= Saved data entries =
#####

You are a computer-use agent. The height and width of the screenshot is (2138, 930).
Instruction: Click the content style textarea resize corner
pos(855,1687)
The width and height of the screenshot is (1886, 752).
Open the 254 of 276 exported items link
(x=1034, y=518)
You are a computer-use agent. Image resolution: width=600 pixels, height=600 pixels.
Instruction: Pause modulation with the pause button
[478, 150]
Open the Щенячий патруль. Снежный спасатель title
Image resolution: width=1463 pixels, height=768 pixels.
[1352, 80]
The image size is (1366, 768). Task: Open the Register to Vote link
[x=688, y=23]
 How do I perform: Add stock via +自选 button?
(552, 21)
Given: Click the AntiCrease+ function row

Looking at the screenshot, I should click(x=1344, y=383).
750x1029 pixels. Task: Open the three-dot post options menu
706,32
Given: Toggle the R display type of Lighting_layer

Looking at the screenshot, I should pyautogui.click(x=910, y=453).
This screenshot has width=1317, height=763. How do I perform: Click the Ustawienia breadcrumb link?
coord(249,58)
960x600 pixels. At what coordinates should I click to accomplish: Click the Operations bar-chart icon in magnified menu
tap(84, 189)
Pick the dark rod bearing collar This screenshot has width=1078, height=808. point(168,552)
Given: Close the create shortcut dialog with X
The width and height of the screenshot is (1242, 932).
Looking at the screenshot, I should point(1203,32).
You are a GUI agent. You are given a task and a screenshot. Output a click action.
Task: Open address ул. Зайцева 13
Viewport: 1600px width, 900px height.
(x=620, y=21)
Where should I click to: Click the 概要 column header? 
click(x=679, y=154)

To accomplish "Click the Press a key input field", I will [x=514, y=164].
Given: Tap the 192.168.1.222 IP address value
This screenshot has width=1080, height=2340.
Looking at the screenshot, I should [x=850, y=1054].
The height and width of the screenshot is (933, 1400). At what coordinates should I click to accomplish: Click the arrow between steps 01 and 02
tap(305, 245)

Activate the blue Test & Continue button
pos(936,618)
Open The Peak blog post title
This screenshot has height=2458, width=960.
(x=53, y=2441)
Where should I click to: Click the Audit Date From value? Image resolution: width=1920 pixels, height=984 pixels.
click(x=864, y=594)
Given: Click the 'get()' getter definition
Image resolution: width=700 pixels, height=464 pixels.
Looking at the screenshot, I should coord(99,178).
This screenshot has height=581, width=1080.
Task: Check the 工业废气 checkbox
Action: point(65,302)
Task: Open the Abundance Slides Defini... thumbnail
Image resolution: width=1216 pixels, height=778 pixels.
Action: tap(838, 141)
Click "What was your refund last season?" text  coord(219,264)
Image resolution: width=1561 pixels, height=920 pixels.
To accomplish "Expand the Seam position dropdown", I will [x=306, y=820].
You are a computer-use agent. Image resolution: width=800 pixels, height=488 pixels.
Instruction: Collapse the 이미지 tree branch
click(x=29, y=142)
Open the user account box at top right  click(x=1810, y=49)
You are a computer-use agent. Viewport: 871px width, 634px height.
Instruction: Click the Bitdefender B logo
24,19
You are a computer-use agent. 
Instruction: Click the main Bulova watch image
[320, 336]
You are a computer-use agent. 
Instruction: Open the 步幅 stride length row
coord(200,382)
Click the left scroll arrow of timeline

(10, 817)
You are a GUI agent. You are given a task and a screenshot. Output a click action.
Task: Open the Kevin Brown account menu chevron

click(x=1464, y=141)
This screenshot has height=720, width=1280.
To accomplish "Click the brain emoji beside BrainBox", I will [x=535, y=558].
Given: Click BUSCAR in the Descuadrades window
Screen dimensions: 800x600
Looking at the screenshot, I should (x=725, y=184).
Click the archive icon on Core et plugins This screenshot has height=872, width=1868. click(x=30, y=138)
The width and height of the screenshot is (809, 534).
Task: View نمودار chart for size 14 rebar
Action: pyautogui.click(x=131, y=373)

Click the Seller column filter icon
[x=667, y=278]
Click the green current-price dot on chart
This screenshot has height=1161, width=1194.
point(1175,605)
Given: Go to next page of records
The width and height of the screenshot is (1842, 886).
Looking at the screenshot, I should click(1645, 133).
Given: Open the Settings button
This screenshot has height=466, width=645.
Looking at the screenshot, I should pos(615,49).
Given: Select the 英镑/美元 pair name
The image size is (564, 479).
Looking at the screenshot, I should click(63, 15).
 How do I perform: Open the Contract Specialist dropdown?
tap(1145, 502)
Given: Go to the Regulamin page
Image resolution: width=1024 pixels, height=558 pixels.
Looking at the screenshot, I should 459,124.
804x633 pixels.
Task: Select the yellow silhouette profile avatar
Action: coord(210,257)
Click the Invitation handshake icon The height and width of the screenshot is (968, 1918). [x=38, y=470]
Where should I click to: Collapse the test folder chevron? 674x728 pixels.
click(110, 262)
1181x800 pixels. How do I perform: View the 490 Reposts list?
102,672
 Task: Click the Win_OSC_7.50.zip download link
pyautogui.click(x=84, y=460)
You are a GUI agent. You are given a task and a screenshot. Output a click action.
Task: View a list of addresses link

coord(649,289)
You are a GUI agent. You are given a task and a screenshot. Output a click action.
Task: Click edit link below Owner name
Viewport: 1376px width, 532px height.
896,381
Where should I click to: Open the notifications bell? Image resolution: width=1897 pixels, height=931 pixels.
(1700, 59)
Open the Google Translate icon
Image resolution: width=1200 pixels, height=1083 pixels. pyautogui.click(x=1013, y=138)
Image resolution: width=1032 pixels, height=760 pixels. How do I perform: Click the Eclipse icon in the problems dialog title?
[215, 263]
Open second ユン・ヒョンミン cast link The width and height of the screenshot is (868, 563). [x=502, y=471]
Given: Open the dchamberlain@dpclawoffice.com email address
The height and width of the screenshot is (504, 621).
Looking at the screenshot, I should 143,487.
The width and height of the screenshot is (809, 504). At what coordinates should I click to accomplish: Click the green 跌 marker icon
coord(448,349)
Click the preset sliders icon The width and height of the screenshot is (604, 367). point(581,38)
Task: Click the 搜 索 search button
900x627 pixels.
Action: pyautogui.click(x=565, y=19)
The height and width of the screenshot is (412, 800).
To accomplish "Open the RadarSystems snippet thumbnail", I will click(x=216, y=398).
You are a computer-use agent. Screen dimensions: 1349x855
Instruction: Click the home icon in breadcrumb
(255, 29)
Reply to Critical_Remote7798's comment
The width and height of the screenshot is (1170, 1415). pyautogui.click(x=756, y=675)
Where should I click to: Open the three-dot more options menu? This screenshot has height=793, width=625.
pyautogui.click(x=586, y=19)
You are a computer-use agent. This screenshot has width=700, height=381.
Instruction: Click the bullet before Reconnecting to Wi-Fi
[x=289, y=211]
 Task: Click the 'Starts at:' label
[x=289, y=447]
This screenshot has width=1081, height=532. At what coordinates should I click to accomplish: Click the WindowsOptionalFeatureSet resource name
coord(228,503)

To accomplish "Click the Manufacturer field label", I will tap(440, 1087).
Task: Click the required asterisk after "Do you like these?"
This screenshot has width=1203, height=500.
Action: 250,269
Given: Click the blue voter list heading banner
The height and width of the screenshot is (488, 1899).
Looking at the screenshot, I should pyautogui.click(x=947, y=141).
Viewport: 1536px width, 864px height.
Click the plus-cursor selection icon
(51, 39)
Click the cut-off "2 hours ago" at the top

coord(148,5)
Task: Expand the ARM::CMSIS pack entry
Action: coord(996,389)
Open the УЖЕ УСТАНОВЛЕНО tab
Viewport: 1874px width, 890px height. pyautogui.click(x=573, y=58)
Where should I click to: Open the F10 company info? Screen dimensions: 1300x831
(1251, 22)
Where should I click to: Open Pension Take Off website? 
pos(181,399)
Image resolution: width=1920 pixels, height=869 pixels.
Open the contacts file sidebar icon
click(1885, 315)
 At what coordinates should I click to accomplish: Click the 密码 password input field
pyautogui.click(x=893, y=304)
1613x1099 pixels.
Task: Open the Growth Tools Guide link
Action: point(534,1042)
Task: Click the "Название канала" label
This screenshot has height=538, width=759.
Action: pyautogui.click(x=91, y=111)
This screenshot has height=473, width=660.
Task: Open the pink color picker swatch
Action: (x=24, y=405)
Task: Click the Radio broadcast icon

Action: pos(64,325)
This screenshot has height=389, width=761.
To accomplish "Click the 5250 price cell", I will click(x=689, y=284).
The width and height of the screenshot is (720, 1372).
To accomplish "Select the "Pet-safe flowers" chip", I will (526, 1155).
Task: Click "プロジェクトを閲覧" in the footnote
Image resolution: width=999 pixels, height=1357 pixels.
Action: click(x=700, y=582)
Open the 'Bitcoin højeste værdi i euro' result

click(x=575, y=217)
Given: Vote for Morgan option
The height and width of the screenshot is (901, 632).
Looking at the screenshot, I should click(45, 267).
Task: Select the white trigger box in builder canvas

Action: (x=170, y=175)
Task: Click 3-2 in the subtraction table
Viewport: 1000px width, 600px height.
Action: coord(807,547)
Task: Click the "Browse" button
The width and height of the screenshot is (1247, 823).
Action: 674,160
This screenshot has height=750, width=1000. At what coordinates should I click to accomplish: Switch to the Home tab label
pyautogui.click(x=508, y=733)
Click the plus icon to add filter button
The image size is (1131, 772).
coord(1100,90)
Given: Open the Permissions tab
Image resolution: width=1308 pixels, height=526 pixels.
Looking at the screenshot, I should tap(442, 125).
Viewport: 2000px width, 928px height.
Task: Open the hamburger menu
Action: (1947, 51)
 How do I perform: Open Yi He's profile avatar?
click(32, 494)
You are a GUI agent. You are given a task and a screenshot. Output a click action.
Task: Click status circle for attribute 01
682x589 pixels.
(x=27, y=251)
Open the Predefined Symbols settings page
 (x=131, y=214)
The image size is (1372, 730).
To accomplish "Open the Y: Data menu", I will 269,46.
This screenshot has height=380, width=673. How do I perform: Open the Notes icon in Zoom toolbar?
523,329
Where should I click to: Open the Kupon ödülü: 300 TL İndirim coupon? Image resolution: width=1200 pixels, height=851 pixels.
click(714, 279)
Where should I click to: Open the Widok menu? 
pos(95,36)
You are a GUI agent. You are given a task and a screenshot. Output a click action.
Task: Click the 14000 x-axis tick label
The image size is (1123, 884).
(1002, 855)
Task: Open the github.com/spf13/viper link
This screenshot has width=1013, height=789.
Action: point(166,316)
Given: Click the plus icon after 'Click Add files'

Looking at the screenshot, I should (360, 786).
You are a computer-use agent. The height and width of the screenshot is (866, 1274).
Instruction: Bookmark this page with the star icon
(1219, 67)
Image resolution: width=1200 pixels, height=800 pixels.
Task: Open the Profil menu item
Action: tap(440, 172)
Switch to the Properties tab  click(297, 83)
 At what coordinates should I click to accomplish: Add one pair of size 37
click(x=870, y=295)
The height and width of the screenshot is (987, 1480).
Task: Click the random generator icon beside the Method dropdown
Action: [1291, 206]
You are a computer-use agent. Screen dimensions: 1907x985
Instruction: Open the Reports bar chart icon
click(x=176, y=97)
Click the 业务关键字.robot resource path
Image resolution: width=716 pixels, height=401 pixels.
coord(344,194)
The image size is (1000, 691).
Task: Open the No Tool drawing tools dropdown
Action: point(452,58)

#####

Every line above with the word "computer" belongs in the answer, copied as written.

= Answer to the exercise =
You are a computer-use agent. The height and width of the screenshot is (2138, 930).
You are a computer-use agent. Image resolution: width=600 pixels, height=600 pixels.
You are a computer-use agent. Image resolution: width=800 pixels, height=488 pixels.
You are a computer-use agent. Viewport: 871px width, 634px height.
You are a computer-use agent. 
You are a computer-use agent. 
You are a computer-use agent. Screen dimensions: 1349x855
You are a computer-use agent. This screenshot has width=700, height=381.
You are a computer-use agent. The height and width of the screenshot is (866, 1274).
You are a computer-use agent. Screen dimensions: 1907x985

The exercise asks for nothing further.